Let me see if I can come up with a sane solution for powerclamp based on
the suggestions that you gave in the previous thread. I was thinking of
the below steps towards its implementation. The idea is based on the
throttling mechanism that you had suggested.
1. Queue a deferable periodic timer whose handler checks if idle needs
to be injected. If so, it sets rq->need_throttle for the cpu. If its
already in the fake idle period, it clears rq->need_throttle and sets
need_resched.
2. pick_next_task_fair() checks rq->need_throttle and dequeues all tasks
in the rq if this is set and puts them on a throttled list. This
mechanism is similar to throttling cfs rq today. This function hence
fails to return a task, and if no task from any other sched class
exists, idle task is picked.
Peter thoughts?
3. So we are now in the idle injected period. The scheduler state is
sane because the cpu is idle, rq->nr_running = 0, rq->curr = rq->idle.
The nohz state is sane, because ts->inidle = 1 and tick_stopped may or
may not be 1 and they are set by an idle task.
4. When need_resched is set again, the idle task of course unsets inidle
and restarts tick. In the following scheduler tick,
pick_next_task_fair() sees that rq->need_throttle is cleared, enqueues
back the tasks and returns one of them to run.
Of course there may be several points that I have missed. But how does
the approach appear? If it looks sane enough, the cases which do not
obviously fall in place can be worked upon.
Regards
Preeti U Murthy
>
>
> -----Original Message-----
> From: Preeti U Murthy [mailto:[email protected]]
> Sent: Thursday, December 18, 2014 9:28 AM
> To: Thomas Gleixner; Preeti Murthy; Pan, Jacob jun; Peter Zijlstra
> Cc: Viresh Kumar; Frederic Weisbecker; Wu, Fengguang; Frederic
> Weisbecker; LKML; LKP; Zhang, Rui Subject: Re: [PATCH]

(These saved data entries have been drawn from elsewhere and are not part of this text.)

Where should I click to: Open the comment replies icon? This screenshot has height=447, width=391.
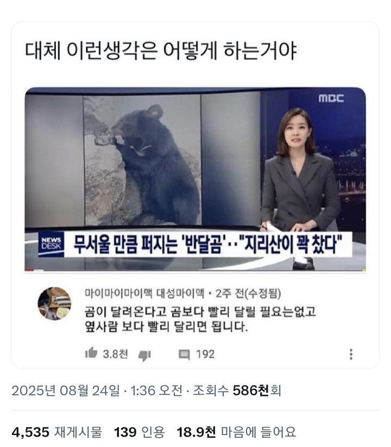coord(184,355)
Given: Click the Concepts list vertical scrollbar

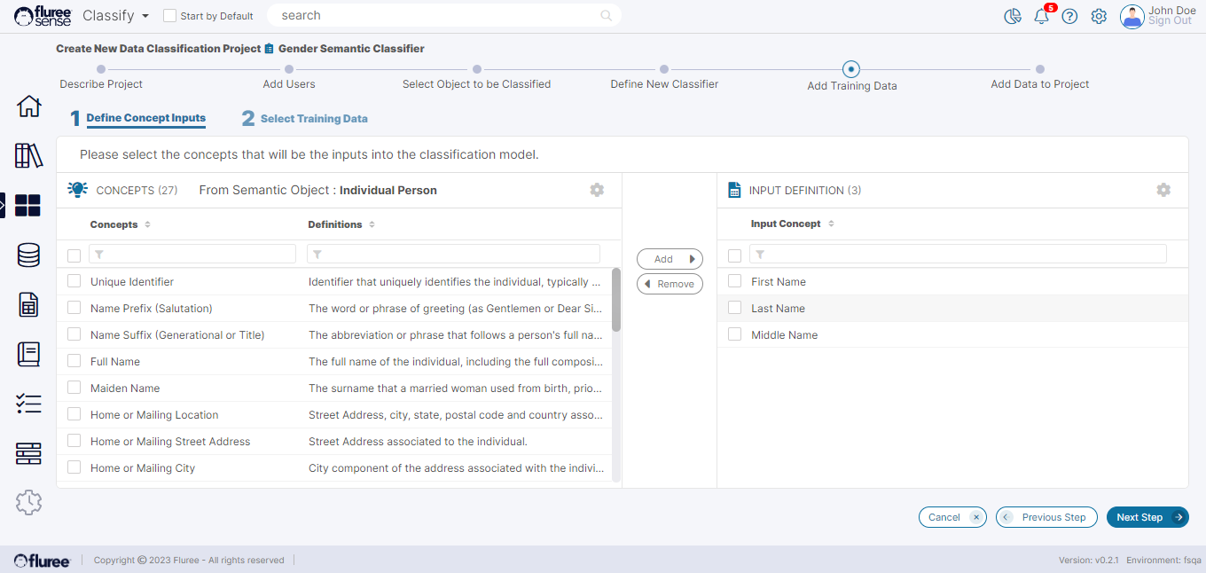Looking at the screenshot, I should coord(616,300).
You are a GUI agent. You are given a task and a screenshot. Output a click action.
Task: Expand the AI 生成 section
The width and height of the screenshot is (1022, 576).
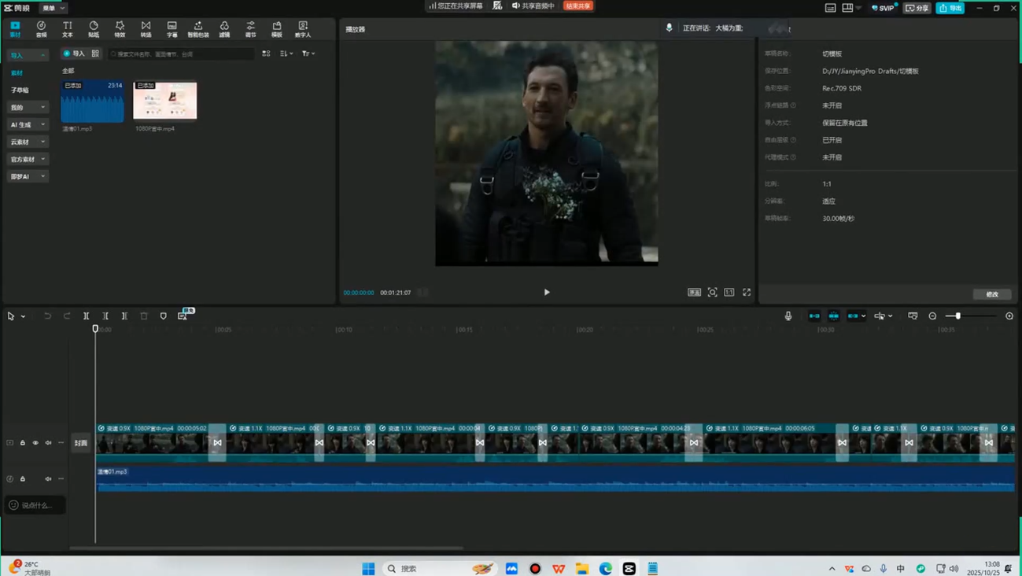click(x=28, y=124)

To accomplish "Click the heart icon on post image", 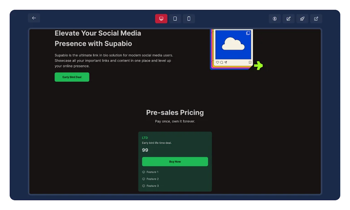I will [x=217, y=62].
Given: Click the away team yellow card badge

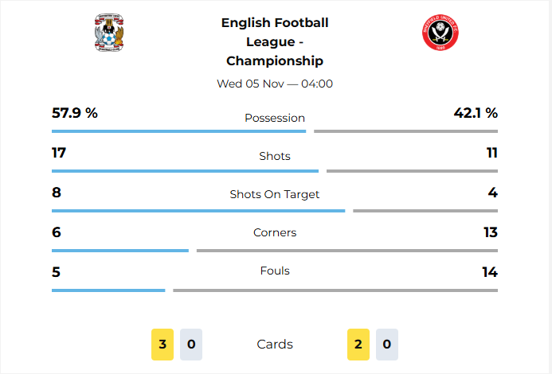Looking at the screenshot, I should point(358,345).
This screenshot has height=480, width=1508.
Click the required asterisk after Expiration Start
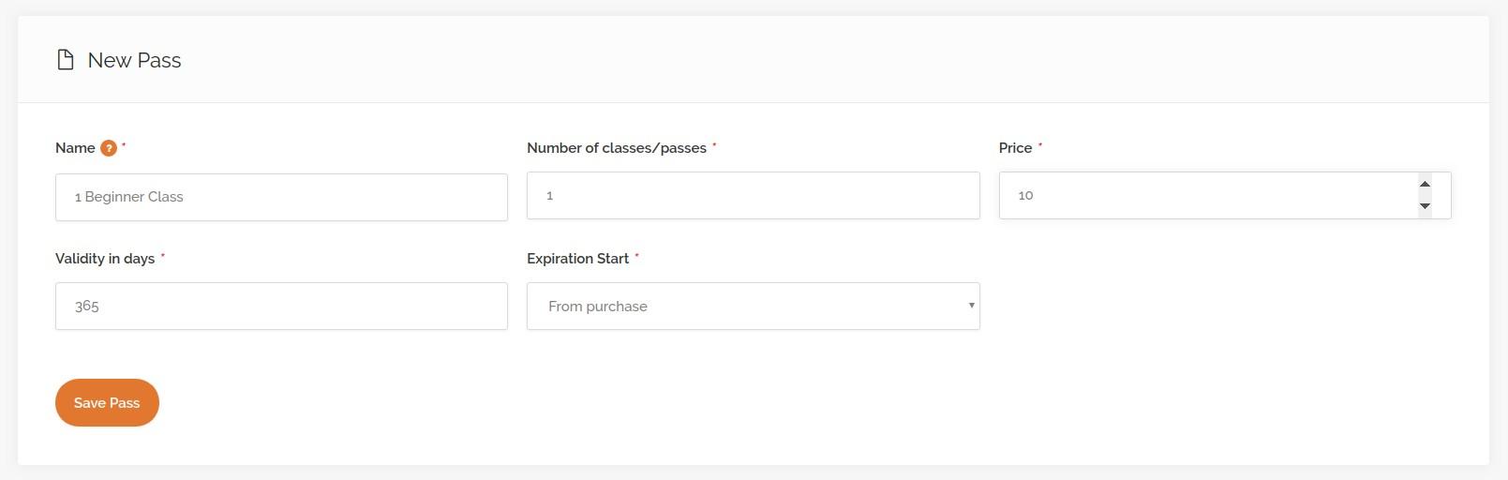coord(637,256)
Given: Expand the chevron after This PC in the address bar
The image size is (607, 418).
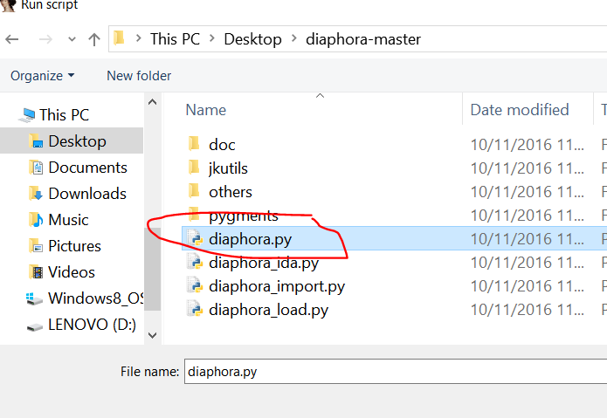Looking at the screenshot, I should pos(212,39).
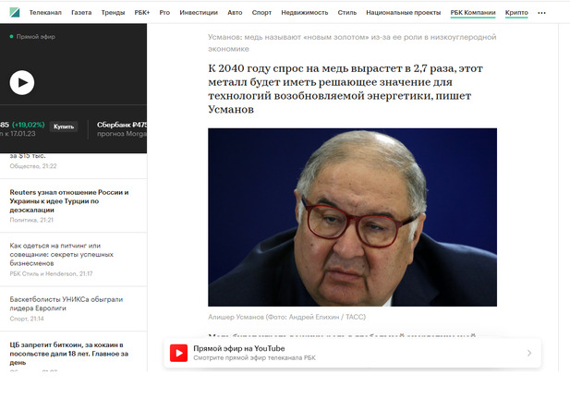Open Reuters article about Russia and Ukraine
Screen dimensions: 570x398
69,201
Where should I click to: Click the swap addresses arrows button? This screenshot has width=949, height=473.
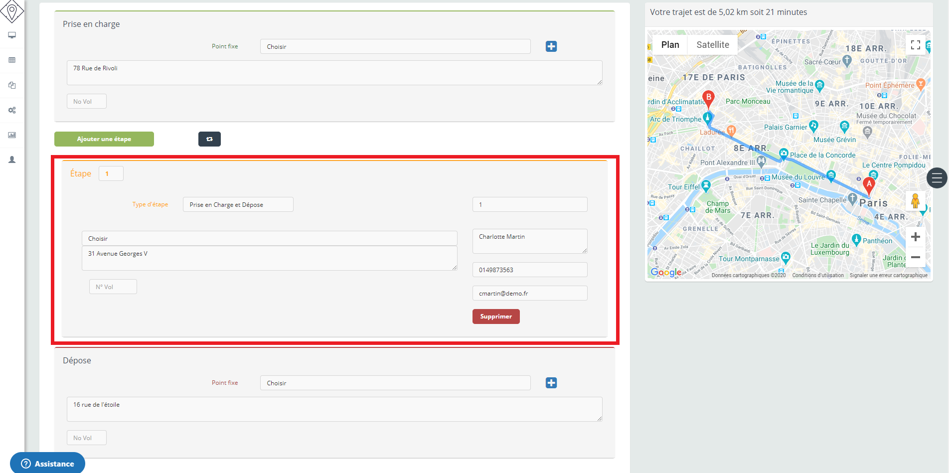click(x=209, y=139)
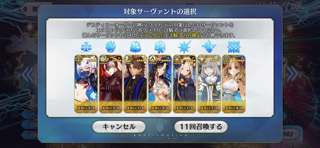Select the Moon Cancer class icon

coord(160,47)
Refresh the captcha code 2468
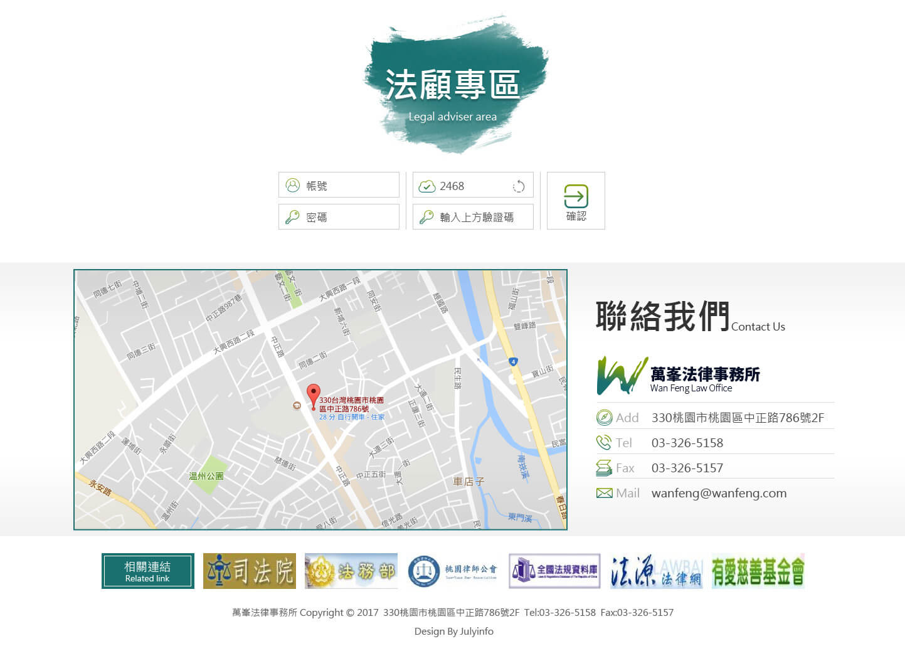 519,185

> tick/powerclamp: Remove tick_nohz_idle abuse
>
> Hi Thomas,
>
> On 12/18/2014 04:21 PM, Thomas Gleixner wrote:
> > commit 4dbd27711cd9 "tick: export nohz tick idle symbols for module
> > use" was merged via the thermal tree without an explicit ack from
> > the relevant maintainers.
> >
> > The exports are abused by the intel powerclamp driver which
> > implements a fake idle state from a sched FIFO task. This causes
> > all kinds of wreckage in the NOHZ core code which rightfully
> > assumes that tick_nohz_idle_enter/exit() are only called from the
> > idle task itself.
> >
> > Recent changes in the NOHZ core lead to a failure of the powerclamp
> > driver and now people try to hack completely broken and backwards
> > workarounds into the NOHZ core code. This is completely
> > unacceptable.
> >
> > The real solution is to fix the powerclamp driver by rewriting it
> > with a sane concept, but that's beyond the scope of this.
> >
> > So the only solution for now is to remove the calls into the core
> > NOHZ code from the powerclamp trainwreck along with the exports.
> >
> > Fixes: d6d71ee4a14a "PM: Introduce Intel PowerClamp Driver"
> > Signed-off-by: Thomas Gleixner <[email protected]>
> > ---
> > diff --git a/drivers/thermal/intel_powerclamp.c
> > b/drivers/thermal/intel_powerclamp.c
> > index b46c706e1cac..e98b4249187c 100644
> > --- a/drivers/thermal/intel_powerclamp.c
> > +++ b/drivers/thermal/intel_powerclamp.c
> > @@ -435,7 +435,6 @@ static int clamp_thread(void *arg)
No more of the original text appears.